Menurutnya, aspek bisnis yang dijalankan oleh BUMN tidak serta merta menjauhkannya dari kewajiban untuk tetap mengedepankan kepentingan masyarakat umum. Keterlibatan negara dalam pengelolaan BUMN dilakukan melalui penempatan komisaris-komisaris pada perusahaan BUMN. “Campur tangan pemerintah bisa dilakukan melalui komisaris-komisaris, namun tetap memberi kebebasan bagi BUMN untuk mengelola keuangannya. Tidak jadi soal sepanjang kita bisa menerapkan hukum-hukum publik,” ujar Mulia membacakan keterangan resminya.
Senada dengan itu, mantan hakim konstitusi, Maruarar Siahaan menuturkan, kekhawatiran terjadinya intervensi yang berlebihan dari pemerintah dalam pengelolaan keuangan BUMN, merupakan hal yang tidak tepat. “Filosofi negara mengatur negara tetap berhak ikut serta dalam pengawasan terhadap keuangan BUMN,” tukas Maruarar.
Ketidapastian Hukum
Dilain pihak, Pusat Kajian Strategis Univ. Indonesia dan Forum BUMN selaku Pemohon tetap menuntut agar keuangan BUMN bukan dianggap sebagai kekayaan negara, karena konsep ini telah menimbulkan ketidakpastian hukum bagi kalangan pejabat BUMN.

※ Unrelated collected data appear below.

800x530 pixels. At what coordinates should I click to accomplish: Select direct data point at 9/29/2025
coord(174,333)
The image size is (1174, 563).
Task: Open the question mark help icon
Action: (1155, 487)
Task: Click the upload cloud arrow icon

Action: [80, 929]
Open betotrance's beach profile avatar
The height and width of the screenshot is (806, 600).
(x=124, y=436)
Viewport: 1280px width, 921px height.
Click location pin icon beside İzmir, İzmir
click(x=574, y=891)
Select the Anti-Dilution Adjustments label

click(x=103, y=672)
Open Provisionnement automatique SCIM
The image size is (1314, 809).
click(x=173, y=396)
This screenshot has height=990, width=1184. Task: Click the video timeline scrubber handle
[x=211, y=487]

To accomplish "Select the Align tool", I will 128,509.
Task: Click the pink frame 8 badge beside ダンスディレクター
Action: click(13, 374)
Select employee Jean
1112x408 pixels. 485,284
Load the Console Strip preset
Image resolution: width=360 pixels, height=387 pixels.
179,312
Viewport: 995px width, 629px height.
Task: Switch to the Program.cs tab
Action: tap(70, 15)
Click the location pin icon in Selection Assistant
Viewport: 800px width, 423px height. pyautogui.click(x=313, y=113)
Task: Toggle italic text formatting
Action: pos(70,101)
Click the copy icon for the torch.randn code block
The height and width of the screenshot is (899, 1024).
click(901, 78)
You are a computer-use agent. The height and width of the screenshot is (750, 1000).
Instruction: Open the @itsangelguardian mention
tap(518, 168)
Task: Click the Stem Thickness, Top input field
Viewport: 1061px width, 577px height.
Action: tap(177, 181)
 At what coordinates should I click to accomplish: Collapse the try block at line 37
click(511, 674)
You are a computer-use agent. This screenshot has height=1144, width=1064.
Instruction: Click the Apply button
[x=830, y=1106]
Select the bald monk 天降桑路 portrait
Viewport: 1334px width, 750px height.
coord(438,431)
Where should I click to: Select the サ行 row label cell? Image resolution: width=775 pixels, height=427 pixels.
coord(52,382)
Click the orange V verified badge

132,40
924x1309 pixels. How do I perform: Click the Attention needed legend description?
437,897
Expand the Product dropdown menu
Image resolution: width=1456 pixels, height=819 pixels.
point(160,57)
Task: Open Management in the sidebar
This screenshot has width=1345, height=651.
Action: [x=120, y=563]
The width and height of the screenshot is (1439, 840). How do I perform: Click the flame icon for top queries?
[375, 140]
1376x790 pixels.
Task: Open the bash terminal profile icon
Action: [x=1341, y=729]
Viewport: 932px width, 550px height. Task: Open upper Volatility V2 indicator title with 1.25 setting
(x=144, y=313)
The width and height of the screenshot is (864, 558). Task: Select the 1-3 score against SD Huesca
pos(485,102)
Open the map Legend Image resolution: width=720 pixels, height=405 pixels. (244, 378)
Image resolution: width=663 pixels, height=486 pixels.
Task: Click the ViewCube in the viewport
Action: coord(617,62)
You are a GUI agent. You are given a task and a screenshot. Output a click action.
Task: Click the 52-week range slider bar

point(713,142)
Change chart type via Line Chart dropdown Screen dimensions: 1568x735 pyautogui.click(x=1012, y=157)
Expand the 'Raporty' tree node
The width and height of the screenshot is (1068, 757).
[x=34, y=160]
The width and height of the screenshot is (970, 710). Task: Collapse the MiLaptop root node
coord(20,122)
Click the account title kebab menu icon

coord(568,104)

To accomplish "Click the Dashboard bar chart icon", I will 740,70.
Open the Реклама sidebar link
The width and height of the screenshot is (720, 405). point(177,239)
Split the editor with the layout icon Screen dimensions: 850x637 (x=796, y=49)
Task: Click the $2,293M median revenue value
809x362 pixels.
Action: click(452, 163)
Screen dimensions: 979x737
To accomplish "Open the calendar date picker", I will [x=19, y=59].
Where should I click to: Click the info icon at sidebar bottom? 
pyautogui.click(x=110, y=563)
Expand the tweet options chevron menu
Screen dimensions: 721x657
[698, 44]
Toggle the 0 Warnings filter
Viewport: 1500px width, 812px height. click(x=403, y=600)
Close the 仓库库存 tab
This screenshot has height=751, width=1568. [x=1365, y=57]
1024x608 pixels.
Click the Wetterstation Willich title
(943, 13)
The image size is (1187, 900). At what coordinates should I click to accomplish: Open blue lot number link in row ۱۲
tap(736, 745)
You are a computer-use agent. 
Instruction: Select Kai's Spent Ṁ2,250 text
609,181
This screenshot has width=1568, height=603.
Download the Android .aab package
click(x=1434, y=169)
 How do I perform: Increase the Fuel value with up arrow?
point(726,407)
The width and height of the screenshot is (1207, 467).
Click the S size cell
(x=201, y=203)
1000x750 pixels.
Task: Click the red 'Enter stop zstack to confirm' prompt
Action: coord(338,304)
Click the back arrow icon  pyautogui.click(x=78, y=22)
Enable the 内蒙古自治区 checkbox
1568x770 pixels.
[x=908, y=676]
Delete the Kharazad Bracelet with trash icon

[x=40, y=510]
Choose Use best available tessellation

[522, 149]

“Kami potensial terkriminalisasi dengan adanya UU ini. Setiap kebijakan dan langkah bisnis yang merugikan Negara dapat dianggap sebagai tindak pidana korupsi. Padahal setiap bisnis memiliki resiko,” tukas Hotasi Nababan, mantan Dirut Merpati yang menjadi korban langsung UU Keuangan Negara. Ia sempat dituduh korupsi karena salah langkah dalam mengambil keputusan bisnis.
Dijadwalkan, KPK akan dihadirkan pada sidang lanjutan yang akan dibuka pada Selasa, 8 Oktober 2013 mendatang. (Julie/mh)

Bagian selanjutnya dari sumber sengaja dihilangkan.